How to Trigger a RF pulse

Thread Starter

dukeman

Joined Feb 7, 2009
14
Hi,
I need a measure a Vpp of a 30 us RF pulse of 100MHz, and have used edge trigger, with internal trigger at the pulse, at 10% at the beginning of the pulse on my scope. I just wonder is there a better method to trigger a RF pulse. I have a Tektronix THS 720 Scope. Also I am little confused about pulse trigger. Can someone explain it?

Thanks in advance
 

Wuerstchenhund

Joined Aug 31, 2017
189
Hi,
I need a measure a Vpp of a 30 us RF pulse of 100MHz, and have used edge trigger, with internal trigger at the pulse, at 10% at the beginning of the pulse on my scope. I just wonder is there a better method to trigger a RF pulse. I have a Tektronix THS 720 Scope.
Your scope isn't exactly well-suited for that task, the scope BW should ideally be at least 30% higher than the highest frequency content in the signal because of the scope's BW limiting filters.

Scopes with very low bandwidths like 100MHz typically have a gaussian response at their BW limit, i.e. frequency components approaching the limit will see increasing attenuation with increasing frequency. Therefore, scope BW is spec'd by the so-called '3dB point' which is the point where the signal becomes attenuated by 3dB (approx 0.707 times the actual voltage).

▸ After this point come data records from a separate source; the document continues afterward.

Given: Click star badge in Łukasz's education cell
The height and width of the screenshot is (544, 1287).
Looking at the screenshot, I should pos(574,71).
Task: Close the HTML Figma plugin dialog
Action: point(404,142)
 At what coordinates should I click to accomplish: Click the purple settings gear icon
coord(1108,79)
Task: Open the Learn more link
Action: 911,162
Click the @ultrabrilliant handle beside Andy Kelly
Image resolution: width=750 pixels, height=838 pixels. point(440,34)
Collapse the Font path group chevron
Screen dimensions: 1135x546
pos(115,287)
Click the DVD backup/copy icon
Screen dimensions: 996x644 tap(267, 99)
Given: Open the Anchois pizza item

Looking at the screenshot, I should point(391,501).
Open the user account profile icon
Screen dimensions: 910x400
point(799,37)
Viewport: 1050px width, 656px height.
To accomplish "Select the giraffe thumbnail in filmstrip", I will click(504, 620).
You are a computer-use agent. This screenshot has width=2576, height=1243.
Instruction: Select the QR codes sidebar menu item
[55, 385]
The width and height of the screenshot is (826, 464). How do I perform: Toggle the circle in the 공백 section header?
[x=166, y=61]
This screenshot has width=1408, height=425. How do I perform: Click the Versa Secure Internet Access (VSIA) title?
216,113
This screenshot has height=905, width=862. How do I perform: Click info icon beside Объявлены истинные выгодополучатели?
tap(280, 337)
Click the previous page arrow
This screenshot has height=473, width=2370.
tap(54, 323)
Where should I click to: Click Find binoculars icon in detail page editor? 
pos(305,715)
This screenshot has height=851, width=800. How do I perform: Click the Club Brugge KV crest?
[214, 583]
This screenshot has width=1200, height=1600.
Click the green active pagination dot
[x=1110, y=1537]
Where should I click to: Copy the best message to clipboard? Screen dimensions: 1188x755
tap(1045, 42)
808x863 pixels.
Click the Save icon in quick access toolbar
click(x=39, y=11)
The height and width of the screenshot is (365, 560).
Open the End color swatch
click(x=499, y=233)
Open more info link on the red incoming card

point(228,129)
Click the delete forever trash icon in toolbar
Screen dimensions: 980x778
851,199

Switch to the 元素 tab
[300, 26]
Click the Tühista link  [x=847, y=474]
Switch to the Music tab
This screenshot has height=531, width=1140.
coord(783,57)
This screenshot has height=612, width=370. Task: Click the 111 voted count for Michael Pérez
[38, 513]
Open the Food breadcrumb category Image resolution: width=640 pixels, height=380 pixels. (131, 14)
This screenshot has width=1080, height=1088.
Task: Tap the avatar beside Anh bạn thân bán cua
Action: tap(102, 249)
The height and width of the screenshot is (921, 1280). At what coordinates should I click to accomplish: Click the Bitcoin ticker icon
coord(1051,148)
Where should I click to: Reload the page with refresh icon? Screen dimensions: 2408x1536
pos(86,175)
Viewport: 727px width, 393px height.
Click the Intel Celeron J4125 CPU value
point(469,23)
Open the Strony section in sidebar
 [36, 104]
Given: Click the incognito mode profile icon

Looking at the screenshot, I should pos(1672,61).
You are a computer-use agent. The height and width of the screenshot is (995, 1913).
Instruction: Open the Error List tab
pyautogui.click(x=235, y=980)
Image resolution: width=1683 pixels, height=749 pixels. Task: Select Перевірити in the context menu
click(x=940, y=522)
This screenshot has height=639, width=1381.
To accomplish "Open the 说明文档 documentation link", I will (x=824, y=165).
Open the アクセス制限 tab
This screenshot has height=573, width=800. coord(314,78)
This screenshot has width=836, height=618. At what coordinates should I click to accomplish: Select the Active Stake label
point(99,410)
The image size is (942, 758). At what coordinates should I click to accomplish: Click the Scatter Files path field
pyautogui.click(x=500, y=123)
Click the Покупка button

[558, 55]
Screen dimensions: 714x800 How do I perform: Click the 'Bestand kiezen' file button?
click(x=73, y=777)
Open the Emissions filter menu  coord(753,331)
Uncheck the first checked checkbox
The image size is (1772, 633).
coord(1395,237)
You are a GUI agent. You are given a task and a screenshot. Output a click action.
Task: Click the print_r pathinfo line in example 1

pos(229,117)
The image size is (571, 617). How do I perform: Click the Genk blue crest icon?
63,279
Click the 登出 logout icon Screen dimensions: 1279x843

Now, The THS 720 has a spec'd BW of 100MHz, which means that a 100MHz signal will (in theory) appear with an attenuation of 3dB. That also means whatever you measurement results are, they'd be only 70.7% of the real value.

However, the real BW of scopes is usually a fair bit higher than what the specification says. Which means your THS 720 may well have its 3dB point at, say, 120MHz. Of course you don't know, which means your measurement uncertainty has now increased dramatically (the attenuation by the scope's BW filter can now be anywhere between 0dB and 3dB).

And that is assuming the 100MHz signal within that 30us pulse is actually a sine wave, because if not then you're looking into a 500MHz or better scope to get any meaningful results.

Besides, the THS 720 is a pretty old and slow handheld scope with a tiny sample memory (2.5k) and a terrible monochrome low-res display, which is fine for very simple tasks but performs poorly on anything more complex (thanks to the low sample memory you have to be careful as the sample rate drops pretty quickly at longer time bases, which affects its usable BW). It's pretty much the last scope I'd want to use for such a task.